→ **Exercise aim**
Only the lines below, from the one with "Task: Click the UK flag beside 弗朗西斯卡·琼斯" through the one with "Screen dimensions: 536x474", are to be written out, exactly.

╭─ Dataset excerpts

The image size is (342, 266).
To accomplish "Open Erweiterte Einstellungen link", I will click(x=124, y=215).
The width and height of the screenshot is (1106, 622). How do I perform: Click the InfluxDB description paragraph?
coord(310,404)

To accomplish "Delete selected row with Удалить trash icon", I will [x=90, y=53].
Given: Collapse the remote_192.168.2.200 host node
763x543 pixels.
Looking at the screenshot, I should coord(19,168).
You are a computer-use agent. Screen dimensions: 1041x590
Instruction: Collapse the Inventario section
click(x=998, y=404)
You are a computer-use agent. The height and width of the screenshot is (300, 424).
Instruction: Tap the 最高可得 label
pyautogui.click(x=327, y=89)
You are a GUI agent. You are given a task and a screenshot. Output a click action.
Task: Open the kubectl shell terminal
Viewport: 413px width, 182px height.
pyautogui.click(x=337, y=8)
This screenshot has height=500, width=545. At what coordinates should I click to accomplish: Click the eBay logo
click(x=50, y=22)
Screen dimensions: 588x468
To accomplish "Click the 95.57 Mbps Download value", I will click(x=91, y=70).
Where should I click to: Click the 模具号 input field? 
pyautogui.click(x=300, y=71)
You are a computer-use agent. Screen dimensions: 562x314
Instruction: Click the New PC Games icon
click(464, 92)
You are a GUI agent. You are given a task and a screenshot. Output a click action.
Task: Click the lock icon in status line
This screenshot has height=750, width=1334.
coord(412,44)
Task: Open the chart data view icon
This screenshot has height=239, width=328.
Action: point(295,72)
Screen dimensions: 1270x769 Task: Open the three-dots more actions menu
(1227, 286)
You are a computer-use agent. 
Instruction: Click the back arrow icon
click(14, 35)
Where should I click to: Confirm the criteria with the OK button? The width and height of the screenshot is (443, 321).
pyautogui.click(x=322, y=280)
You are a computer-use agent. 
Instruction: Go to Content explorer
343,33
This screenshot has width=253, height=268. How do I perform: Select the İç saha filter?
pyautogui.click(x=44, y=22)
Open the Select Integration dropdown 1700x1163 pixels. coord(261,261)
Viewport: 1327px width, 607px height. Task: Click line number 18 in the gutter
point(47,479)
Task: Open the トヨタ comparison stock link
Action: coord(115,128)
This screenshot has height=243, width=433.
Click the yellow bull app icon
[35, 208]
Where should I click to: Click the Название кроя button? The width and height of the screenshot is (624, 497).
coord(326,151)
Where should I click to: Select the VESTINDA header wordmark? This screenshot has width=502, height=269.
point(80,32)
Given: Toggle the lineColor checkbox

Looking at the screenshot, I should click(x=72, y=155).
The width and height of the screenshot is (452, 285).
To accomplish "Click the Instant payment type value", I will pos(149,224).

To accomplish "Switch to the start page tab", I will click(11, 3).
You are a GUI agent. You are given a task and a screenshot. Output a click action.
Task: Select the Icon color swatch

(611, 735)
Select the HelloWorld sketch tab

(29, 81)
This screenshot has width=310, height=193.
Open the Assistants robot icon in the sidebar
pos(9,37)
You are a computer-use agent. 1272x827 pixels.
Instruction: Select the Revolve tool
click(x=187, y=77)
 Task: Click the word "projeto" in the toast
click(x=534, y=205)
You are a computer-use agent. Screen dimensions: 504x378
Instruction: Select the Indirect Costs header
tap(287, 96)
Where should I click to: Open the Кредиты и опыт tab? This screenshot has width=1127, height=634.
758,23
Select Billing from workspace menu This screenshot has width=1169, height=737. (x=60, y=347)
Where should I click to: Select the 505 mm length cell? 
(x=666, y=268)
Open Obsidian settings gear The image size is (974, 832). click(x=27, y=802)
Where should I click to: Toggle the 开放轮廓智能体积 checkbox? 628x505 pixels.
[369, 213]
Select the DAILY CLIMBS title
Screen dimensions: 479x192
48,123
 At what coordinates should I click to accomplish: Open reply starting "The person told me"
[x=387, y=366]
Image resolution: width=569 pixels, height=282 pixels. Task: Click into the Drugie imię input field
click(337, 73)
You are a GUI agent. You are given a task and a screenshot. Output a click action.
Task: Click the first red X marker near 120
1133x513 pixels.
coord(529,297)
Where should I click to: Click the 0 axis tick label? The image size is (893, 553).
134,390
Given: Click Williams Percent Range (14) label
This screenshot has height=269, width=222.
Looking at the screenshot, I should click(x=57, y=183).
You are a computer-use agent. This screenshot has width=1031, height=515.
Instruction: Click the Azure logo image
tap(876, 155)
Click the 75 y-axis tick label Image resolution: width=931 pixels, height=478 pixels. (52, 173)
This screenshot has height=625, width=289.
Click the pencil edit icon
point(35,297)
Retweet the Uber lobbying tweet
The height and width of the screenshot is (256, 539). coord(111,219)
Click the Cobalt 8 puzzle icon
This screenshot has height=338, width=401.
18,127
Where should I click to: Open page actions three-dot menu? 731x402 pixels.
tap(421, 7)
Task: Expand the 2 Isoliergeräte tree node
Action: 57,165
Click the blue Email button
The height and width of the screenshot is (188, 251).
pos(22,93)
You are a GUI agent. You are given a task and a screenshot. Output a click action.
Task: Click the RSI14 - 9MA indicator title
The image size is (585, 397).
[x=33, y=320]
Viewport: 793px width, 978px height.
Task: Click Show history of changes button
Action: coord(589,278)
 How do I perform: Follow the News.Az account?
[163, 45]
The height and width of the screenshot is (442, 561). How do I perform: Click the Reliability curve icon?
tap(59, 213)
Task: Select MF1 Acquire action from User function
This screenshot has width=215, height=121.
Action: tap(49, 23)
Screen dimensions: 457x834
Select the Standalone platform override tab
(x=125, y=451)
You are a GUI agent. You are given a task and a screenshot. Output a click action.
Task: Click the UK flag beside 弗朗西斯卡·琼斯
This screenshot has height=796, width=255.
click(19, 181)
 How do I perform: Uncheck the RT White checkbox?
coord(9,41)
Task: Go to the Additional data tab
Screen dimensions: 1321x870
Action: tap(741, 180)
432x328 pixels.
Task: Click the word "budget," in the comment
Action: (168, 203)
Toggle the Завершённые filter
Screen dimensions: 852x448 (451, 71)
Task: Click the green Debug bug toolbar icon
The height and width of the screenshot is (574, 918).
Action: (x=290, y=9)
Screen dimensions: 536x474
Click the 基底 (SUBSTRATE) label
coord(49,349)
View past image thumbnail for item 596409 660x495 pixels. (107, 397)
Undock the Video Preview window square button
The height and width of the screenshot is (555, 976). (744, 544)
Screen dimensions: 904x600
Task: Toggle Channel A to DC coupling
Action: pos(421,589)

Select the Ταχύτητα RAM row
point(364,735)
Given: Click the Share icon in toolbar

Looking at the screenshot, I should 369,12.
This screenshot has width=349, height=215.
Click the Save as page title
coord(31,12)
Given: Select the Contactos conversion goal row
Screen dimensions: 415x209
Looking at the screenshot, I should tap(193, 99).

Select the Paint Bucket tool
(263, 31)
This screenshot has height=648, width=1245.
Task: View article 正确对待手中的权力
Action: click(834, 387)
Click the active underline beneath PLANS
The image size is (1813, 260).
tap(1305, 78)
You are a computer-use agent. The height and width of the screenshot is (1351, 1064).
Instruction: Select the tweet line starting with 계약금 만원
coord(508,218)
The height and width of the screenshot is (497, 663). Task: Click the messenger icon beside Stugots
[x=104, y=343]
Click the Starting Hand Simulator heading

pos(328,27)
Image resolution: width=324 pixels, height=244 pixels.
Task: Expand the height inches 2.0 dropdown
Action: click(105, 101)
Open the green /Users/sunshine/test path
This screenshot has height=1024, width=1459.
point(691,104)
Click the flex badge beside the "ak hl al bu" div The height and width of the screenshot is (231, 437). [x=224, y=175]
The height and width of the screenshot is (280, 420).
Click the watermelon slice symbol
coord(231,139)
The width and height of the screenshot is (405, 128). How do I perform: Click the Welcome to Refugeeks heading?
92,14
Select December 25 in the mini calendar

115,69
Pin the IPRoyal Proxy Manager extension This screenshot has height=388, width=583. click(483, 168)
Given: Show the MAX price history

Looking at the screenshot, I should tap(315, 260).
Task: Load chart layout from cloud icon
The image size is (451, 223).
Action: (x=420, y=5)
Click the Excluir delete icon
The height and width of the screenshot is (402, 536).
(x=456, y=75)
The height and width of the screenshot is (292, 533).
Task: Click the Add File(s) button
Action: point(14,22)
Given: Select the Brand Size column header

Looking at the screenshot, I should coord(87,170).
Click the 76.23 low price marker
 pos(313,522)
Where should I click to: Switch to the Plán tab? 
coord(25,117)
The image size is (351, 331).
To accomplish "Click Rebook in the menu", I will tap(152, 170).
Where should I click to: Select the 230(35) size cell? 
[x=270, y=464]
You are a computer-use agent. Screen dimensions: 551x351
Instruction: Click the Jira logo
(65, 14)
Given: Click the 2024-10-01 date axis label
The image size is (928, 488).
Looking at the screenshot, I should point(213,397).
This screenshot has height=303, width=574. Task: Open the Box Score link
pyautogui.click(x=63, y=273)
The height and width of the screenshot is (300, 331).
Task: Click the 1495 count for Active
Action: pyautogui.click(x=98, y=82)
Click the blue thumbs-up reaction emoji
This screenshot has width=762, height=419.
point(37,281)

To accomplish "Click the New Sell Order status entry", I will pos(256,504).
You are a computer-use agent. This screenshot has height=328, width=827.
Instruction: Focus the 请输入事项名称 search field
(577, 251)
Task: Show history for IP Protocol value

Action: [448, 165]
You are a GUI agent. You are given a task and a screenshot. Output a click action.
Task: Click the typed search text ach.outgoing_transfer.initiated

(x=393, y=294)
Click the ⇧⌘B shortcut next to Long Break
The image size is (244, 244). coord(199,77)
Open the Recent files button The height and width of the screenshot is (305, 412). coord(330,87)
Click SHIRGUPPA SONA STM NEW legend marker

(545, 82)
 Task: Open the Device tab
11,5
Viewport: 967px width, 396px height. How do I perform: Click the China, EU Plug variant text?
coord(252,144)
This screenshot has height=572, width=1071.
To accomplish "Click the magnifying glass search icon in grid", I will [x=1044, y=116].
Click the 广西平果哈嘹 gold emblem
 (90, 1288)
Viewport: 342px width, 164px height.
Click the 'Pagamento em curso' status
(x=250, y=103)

╰─

→ **Completed exercise**
Task: Click the UK flag beside 弗朗西斯卡·琼斯
This screenshot has height=796, width=255.
click(19, 181)
 How do I perform: Uncheck the RT White checkbox?
coord(9,41)
Task: Go to the Additional data tab
Screen dimensions: 1321x870
Action: tap(741, 180)
432x328 pixels.
Task: Click the word "budget," in the comment
Action: (168, 203)
Toggle the Завершённые filter
Screen dimensions: 852x448 (451, 71)
Task: Click the green Debug bug toolbar icon
The height and width of the screenshot is (574, 918).
Action: (x=290, y=9)
Screen dimensions: 536x474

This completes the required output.